10. Februar 2017, 14:02 Uhr 1193 Leser

Gesamtkonzept für Verteilerkreis ist notwendig

Der Verteilerkreis muss mehr sein als bloß ein Busbahnhof. Bezirkschefin Hermine Mospointner im Interview.

Ursprünglich wollte die Asfinag ihre Konzernzentrale am Verteilerkreis errichten. Ist das noch eine Option?
HERMINE MOSPOINTNER: Das Projekt sah auch Büros, Hotels, Geschäfte sowie eine Park-&-Ride-Anlage mit 750 Stellplätzen vor. Die Grundeigentümerin Asfinag hat diese Pläne aber auf Eis gelegt.

Jetzt soll daraus ein internationaler Busbahnhof werden?
Das Planungsressort der Stadt hat eine Studie zu diesem Thema erstellt. Von zwölf möglichen Standorten wurden drei für eine Machbarkeitsstudie ausgewählt: Erdberg, Handelskai und das Alte Landgut.

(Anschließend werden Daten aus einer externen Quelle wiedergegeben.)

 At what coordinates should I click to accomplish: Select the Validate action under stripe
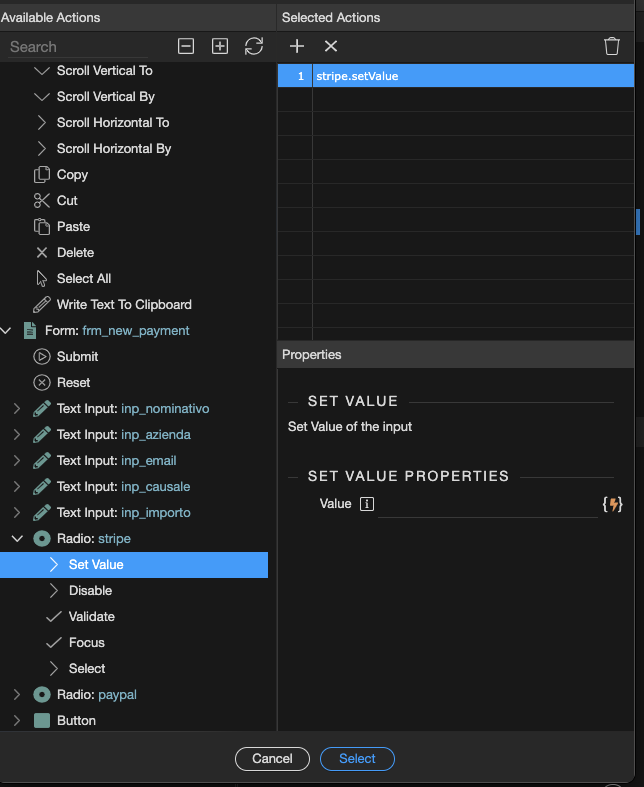91,616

Warum scheint Favoriten so geeignet dafür?
Wien erzielt Jahr für Jahr neue Rekorde bei Gästeübernachtungen – und der Fernbus-Tourismus nimmt stetig zu. Mit dem Ausbau beim Hauptbahnhof hat der zehnte Bezirk auch touristisch an Bedeutung gewonnen. In Favoriten gibt es wienweit die viertmeisten Übernachtungen von Touristen.

Wieso aber der Verteilerkreis?
Einerseits könnten die Busse direkt von der Autobahn zu ihrer Station fahren, ohne durch die Stadt fahren zu müssen. Mit der Inbetriebnahme der U1-Verlängerung am 2. September wird es dort die Station "Altes Landgut" geben. Bis zum Karlsplatz beträgt dann die Öffi-Fahrzeit acht, bis zum Stephansplatz zehn Minuten. Das ist für Touristen natürlich verführerisch nahe.

Sind Sie für einen Busbahnhof am Alten Landgut?
Ja, aber nur unter gewissen Bedingungen. Es ist für mich ausgeschlossen, dass die Leute dann unmittelbar im angrenzenden Wohngebiet parken und mit dem Gepäck über den Verteilerkreis zum Busbahnhof pilgern.

Wie wollen Sie das verhindern?
Es sollte die ursprüngliche Idee einer Park-&-Ride-Anlage verwirklicht werden.

Gäbe es dann nicht ein Verkehrschaos am Verteilerkreis?
Die Zu- und Abfahrt müsste so gestaltet werden, dass der Kreisverkehr davon nicht betroffen ist. Erst unlängst habe ich eine interessante Skizze erhalten, die mit einer eleganten Brückenlösung von der Autobahn kommend eine direkte Anbindung herstellt. Das sollte unbedingt geprüft werden.

Es geht also nur um den Verkehr?
Nicht nur. Für mich ist vor allem wichtig, dass durch den Busbahnhof nicht sinnvolle und bessere Entwicklungen behindert oder unmöglich gemacht werden.

Gibt es da schon Projekte?
Ja, etwa von der Fachhochschule Campus Wien. Sie betreibt einen Start-up-Corner und hat sich dafür in der Gutheil-Schoder-Gasse eingemietet. Es wäre wünschenswert, das in unmittelbarer Nähe zur Fachhochschule zu haben. Der Verteilerkreis würde sich dafür anbieten.

Und wie kommen dann die Menschen zu Fuß weg vom Verteilerkreis?
Klarerweise können die Fußgängerströme zur Fachhochschule und zur Generali-Arena nur über zwei Fußgängerbrücken abgewickelt werden. Diese vom Bezirk immer wieder eingebrachte Forderung stellt eine Bedingung des Bezirks dar. Ein Gesamtkonzept für den Verteilerkreis ist notwendig.